- [TASK STATEMENT] Every single line below has to be printed once more, exactly.

_ _ _ _ _

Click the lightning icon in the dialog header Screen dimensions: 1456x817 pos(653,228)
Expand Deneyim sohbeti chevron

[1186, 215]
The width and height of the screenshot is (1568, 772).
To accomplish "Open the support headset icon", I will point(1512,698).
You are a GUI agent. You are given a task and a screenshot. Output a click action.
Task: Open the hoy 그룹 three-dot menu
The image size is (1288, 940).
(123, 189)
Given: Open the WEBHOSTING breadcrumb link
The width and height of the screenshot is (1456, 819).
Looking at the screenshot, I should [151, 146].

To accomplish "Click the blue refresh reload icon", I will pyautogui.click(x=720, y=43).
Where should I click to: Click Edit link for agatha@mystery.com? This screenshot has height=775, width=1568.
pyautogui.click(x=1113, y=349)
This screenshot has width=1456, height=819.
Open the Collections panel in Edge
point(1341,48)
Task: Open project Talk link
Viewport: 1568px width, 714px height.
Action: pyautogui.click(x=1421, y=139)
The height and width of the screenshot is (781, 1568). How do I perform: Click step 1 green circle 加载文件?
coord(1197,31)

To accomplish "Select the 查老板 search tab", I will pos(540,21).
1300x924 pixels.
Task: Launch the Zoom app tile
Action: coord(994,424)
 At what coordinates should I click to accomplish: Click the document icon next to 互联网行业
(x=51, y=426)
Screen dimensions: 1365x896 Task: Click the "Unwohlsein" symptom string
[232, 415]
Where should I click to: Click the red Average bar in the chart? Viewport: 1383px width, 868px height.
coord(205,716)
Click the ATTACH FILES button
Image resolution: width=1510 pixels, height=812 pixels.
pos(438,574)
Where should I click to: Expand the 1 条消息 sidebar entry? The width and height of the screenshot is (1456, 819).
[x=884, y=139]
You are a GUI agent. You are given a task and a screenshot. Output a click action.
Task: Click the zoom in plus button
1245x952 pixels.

_ _ _ _ _

- [RESULT OF THE EXERCISE]
Click the lightning icon in the dialog header Screen dimensions: 1456x817 pos(653,228)
Expand Deneyim sohbeti chevron

[1186, 215]
The width and height of the screenshot is (1568, 772).
To accomplish "Open the support headset icon", I will point(1512,698).
You are a GUI agent. You are given a task and a screenshot. Output a click action.
Task: Open the hoy 그룹 three-dot menu
The image size is (1288, 940).
(123, 189)
Given: Open the WEBHOSTING breadcrumb link
The width and height of the screenshot is (1456, 819).
Looking at the screenshot, I should [151, 146].

To accomplish "Click the blue refresh reload icon", I will pyautogui.click(x=720, y=43).
Where should I click to: Click Edit link for agatha@mystery.com? This screenshot has height=775, width=1568.
pyautogui.click(x=1113, y=349)
This screenshot has width=1456, height=819.
Open the Collections panel in Edge
point(1341,48)
Task: Open project Talk link
Viewport: 1568px width, 714px height.
Action: pyautogui.click(x=1421, y=139)
The height and width of the screenshot is (781, 1568). How do I perform: Click step 1 green circle 加载文件?
coord(1197,31)

To accomplish "Select the 查老板 search tab", I will pos(540,21).
1300x924 pixels.
Task: Launch the Zoom app tile
Action: coord(994,424)
 At what coordinates should I click to accomplish: Click the document icon next to 互联网行业
(x=51, y=426)
Screen dimensions: 1365x896 Task: Click the "Unwohlsein" symptom string
[232, 415]
Where should I click to: Click the red Average bar in the chart? Viewport: 1383px width, 868px height.
coord(205,716)
Click the ATTACH FILES button
Image resolution: width=1510 pixels, height=812 pixels.
pos(438,574)
Where should I click to: Expand the 1 条消息 sidebar entry? The width and height of the screenshot is (1456, 819).
[x=884, y=139]
You are a GUI agent. You are given a task and a screenshot. Output a click action.
Task: Click the zoom in plus button
1245x952 pixels.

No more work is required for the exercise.